Sex dolls and sentiment make uncommon bedfellows in this strangely tender small-town tale

By R. Emmet Sweeney

Sex dolls and sentiment aren’t common bedfellows, but Craig Gillespie’s Lars and the Real Girl successfully links them in this nuanced comic drama that premiered at the Toronto International Film Festival. Lars (Ryan Gosling), a withdrawn eccentric in a nameless Midwestern town (really Eastern Ontario), believes his silicone rubber goddess is real, and lives with her as his mate. His brother Gus (Paul Schneider) and sister-in-law Karin (Emily Mortimer) decide to play along until his delusion plays itself out -- a ruse the entire town is eventually roped into.

The scenario could easily be treated as broad slapstick, but Gillespie and screenwriter Nancy Oliver (Six Feet Under) consistently downplay the comedy in favor of deepening character details -- scenes set up for a humiliating punchline end up revealing different layers of Lars’s personality. One example of this occurs at the office party: Nervous chatter fills the room as Lars rolls in with his Brazilian-Danish lady, but instead of ratcheting up the awkwardness, the film calms down, his co-workers decide to embrace the delusion and it ends with Lars slow-dancing with himself, smiling away at his new-found community. Mental disability is depicted as neither freakish nor pitiable, but rather as a natural response to a world that can be unendurably lonely.

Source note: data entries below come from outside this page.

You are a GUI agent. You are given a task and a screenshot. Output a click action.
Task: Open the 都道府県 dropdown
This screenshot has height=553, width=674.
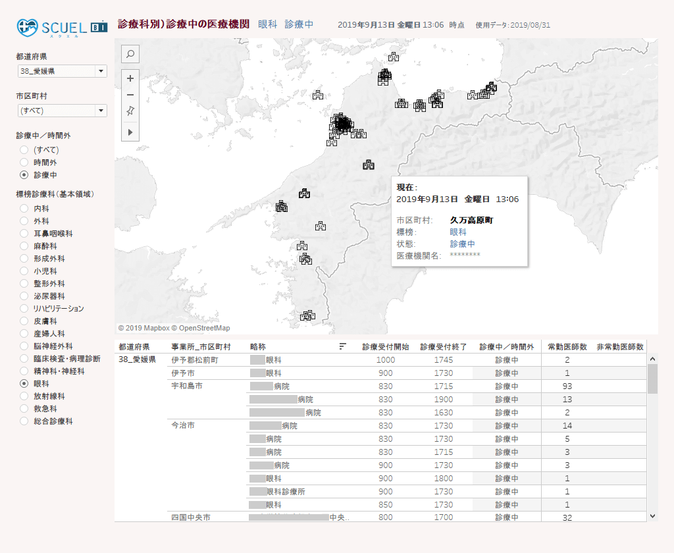coord(101,71)
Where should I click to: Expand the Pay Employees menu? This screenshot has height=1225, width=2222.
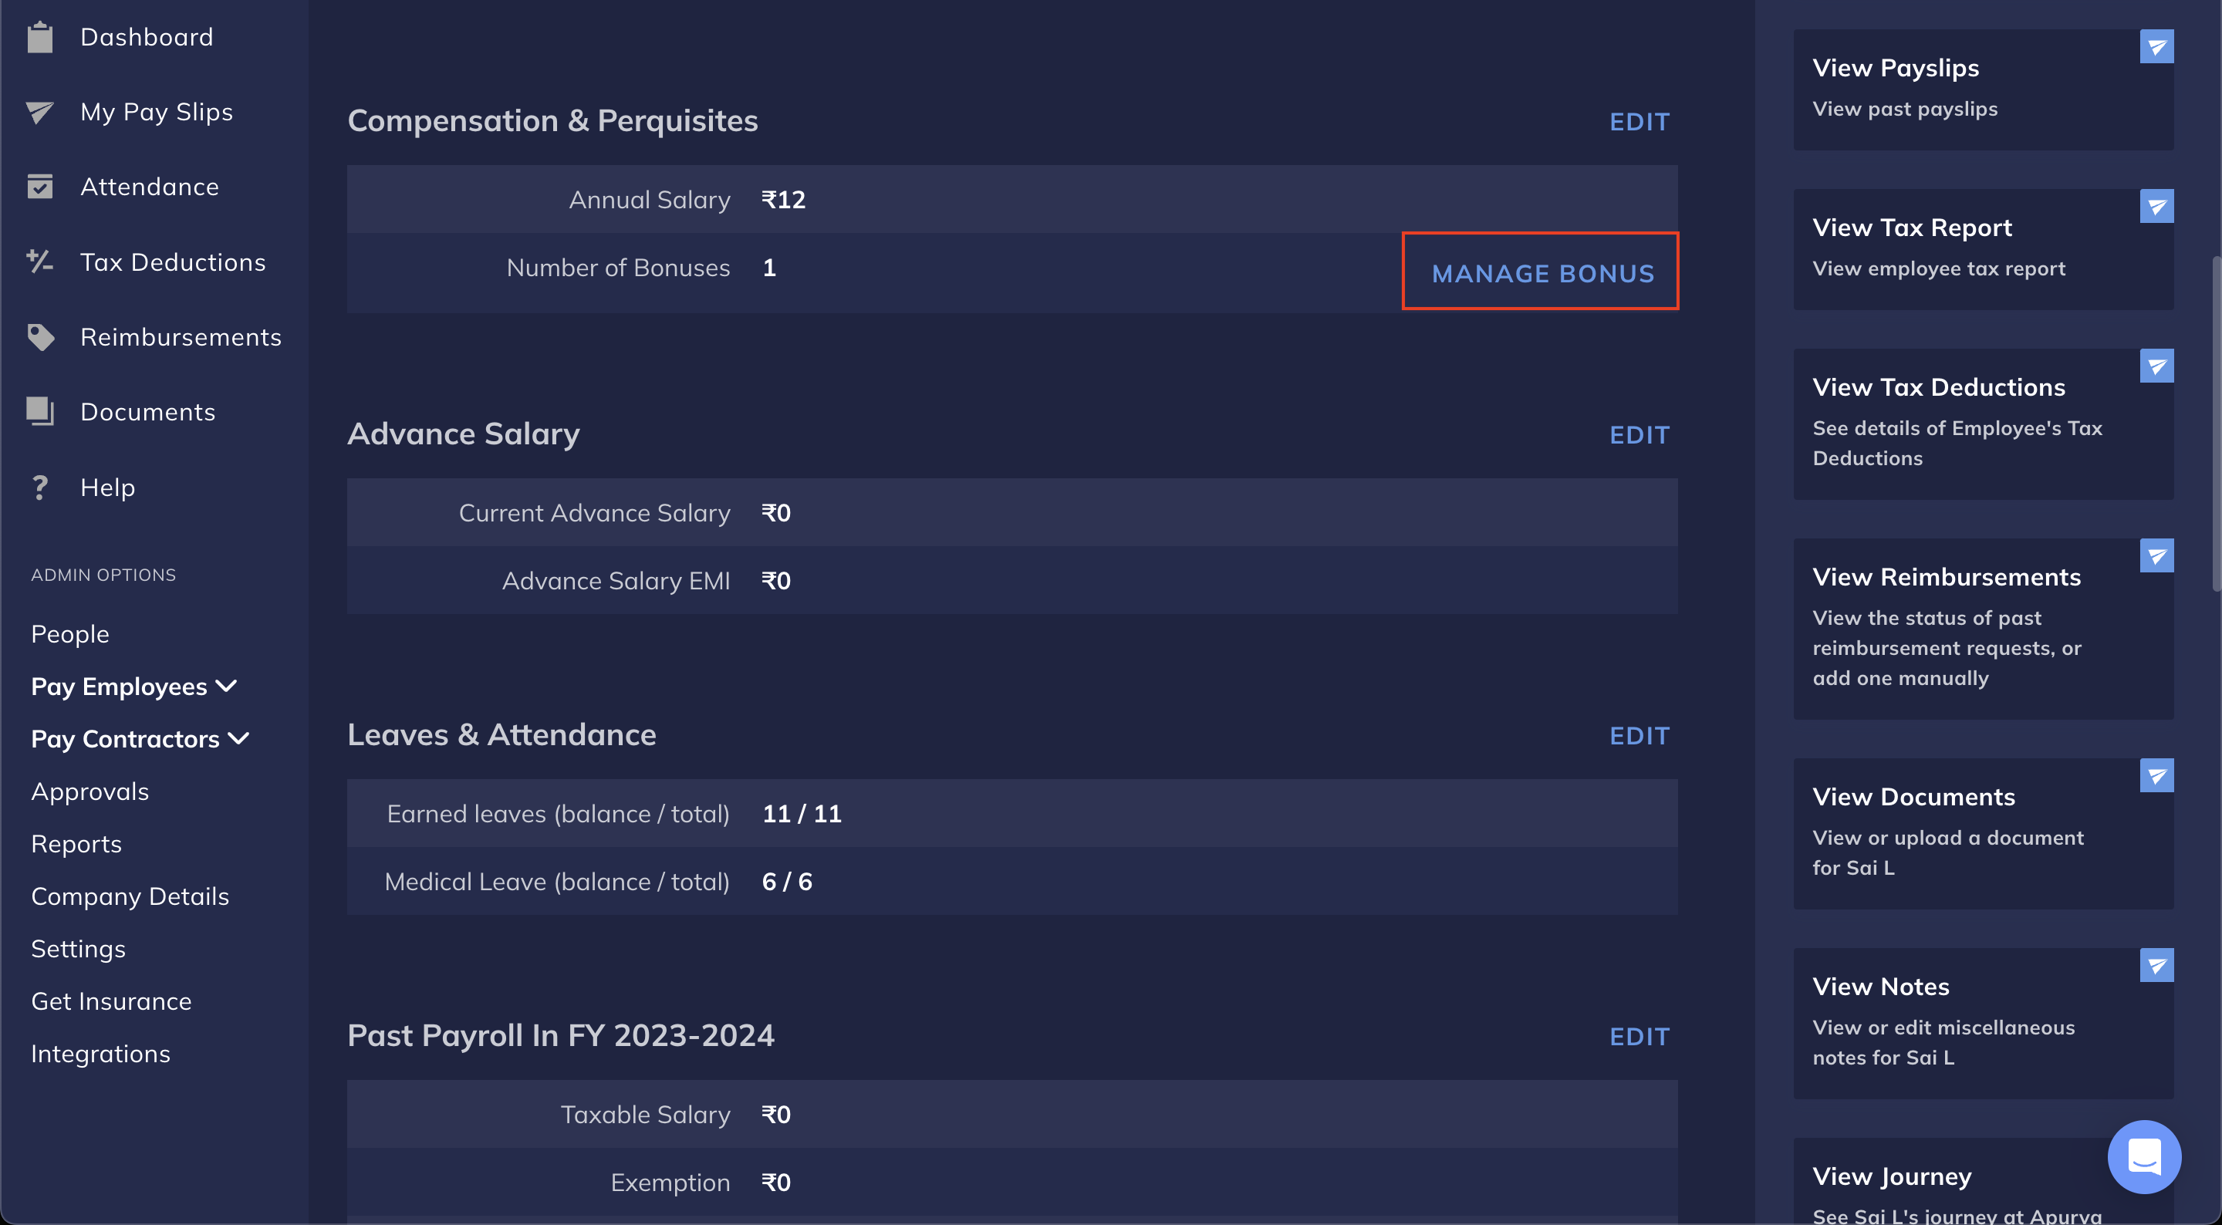pyautogui.click(x=134, y=687)
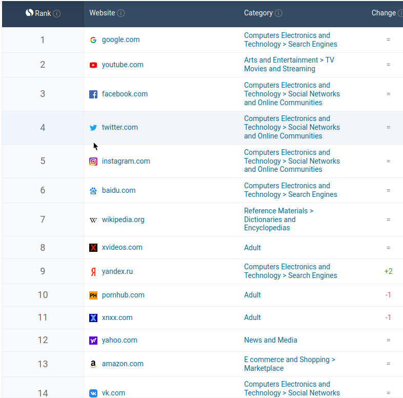Click the info icon beside Category header
The width and height of the screenshot is (403, 398).
[x=278, y=13]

This relaxed, character-first sensibility seems to come easy to Gillespie, whereas his attempt at a broader style of comedy in his debut, Mr. Woodcock, was an admitted failure. That film was released only a month ago, and fared poorly across the board, critically and at the box office. It suffered rough test screenings before reaching theaters; eventually re-shoots were ordered, helmed by Wedding Crashers’ David Dobkin. With Lars, Gillespie seems to have found his footing, easing into a Hal Ashby-style poker face, although this film wears its heart on its sleeve far more than Being There, an influence Gillespie notes in an interview with Filmmaker Magazine.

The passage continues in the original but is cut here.